Langsung ke konten utama

Peran Kaum Profesional dalam Penegakan Hukum

Persoalan dugaan tindak pidana korupsi dalam bisnis penyedia jasa internet telah mendapat tekanan yang cukup keras dari masyarakat profesi. Baru kali inilah saya lihat kaum profesional solid dalam menghadapi tuntutan dari penegak hukum. Umumnya, ketika terjadi tuntutan hukum kepada salah satu anggota masyarakat profesional, mereka harus berjuang sendiri. Tidak ada sama sekali proteksi dari anggota profesi lainnya. Lihat contoh ketika seorang pilot akan dikenakan tuntutan pidana. Tidak banyak masyarakat profesi pilot yang berani mengingatkan bahwa dalam hal demikian tidak sembarang orang dapat menyidik. Kesalahan pilot harus ditelusuri dahulu oleh mereka yang mengerti penyidikan kecelakaan, yang tentunya berasal dari profesi pilot juga.

Upaya masyarakat profesi memperjuangkan anggota profesinya akan memberikan banyak manfaat. Pertama, dalam hal penegakan proses hukum. Dengan terlibatnya banyak profesional, penegakan hukum dapat dikontrol sejak awal. Dengan demikian, upaya penegak hukum mempermainkan kasus dapat dihindarkan.

Kita tentu tahu bahwa yang paling bermasalah di negara kita adalah kecenderungan penyalahgunaan aparat hukum. Masyarakat sering dikecewakan dengan proses hukum yang ditransaksikan dari mulai proses penyelidikan, penyidikan, penuntutan, sampai dengan persidangan. Transaksi bisnis ilegal itu biasanya dimulai dari ancaman penahanan. Jika seorang tersangka tidak ingin ditahan, nilai transaksinya sangat besar. Transaksi ini juga melibatkan penyidik dan pengacara. Banyak pengacara yang alih-alih berfungsi untuk menegakkan hukum, malah justru menjadi broker ke penyidik agar kliennya tidak ditahan.

Dengan adanya tekanan dari masyarakat profesi, maka penegak hukum tidak bisa lagi sembarangan dalam pemberian ancaman menahan tersangka. Mereka mestinya sudah mulai belajar dari kalahnya mereka di persidangan pra pradilan dalam kasus Chevron yang menegaskan tidak ada alasan yang cukup bagi penegak hukum untuk menahan tersangka.

Kedua, keterlibatan kaum profesional mengedukasi pemahaman penegak hukum. Kita tentu tahu bahwa sebenarnya banyak penegak hukum yang lemah dalam hal pengetahuannya dalam hal kejahatan kerah putih. Saya bahkan menemui ada penegak hukum yang tidak bisa membedakan deposito dengan promise.
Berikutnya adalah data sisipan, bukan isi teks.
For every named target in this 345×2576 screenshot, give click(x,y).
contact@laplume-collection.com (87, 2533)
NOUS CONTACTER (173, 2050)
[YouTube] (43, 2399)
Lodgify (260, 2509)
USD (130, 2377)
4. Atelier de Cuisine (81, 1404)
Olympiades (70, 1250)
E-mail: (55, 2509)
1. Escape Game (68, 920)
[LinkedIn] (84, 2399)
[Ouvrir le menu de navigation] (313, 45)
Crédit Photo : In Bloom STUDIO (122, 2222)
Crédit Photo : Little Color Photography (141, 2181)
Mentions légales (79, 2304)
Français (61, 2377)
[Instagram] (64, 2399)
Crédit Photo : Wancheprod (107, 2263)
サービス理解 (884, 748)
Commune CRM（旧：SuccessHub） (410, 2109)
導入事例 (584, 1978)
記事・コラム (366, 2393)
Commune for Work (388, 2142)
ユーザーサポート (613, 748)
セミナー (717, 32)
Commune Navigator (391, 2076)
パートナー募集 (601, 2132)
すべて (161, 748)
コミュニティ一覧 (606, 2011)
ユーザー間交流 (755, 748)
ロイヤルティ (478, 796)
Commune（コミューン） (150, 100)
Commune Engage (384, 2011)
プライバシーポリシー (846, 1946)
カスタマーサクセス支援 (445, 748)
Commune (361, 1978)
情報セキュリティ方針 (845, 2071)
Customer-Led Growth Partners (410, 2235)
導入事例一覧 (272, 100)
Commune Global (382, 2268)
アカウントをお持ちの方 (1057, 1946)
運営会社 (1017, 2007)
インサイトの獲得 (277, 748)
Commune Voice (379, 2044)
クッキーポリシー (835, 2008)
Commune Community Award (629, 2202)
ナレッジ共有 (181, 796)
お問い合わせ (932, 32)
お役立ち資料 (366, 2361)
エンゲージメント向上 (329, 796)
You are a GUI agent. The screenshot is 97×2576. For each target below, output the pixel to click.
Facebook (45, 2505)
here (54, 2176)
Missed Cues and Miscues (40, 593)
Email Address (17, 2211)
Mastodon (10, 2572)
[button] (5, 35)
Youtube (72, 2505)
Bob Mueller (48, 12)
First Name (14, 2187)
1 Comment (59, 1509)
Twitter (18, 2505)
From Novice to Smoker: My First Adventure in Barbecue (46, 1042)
Hal-hal yang bersifat teknis di kalangan profesional tertentu sangat sulit dipahami pengertiannya oleh penegak hukum. Apalagi hal-hal teknis di bidang teknologi informasi. Menjelaskan perbedaan bandwidth dengan internet saja tentu sulit ke mereka.

Ketiga, negara akan semakin maju. Dengan keterlibatan kaum profesional dalam urusan-urusan penegakan hukum, yang dalam hal ini birokrasi hukum, negara kita akan cepat maju. Dalam beberapa tahun ini, saya melihat ada kecenderungan dari kaum profesional menghindari berurusan dengan tema-tema birokrasi publik.

Yang memperdebatkan tema-tema birokrasi publik kebanyakan kaum akademisi yang tidak mengerti kondisi real birokrasi publik. Bahkan, banyak dari mereka yang tidak memiliki pengalaman praktik sama sekali tetapi dijadikan acuan debat publik di media massa. Hal ini mengakibatkan permasalahan birokrasi publik tidak terpecahkan. Dengan keterlibatan kaum profesional dalam diskursus birokrasi publik, maka dapat diberikan solusi yang tepat dalam menata birokrasi publik.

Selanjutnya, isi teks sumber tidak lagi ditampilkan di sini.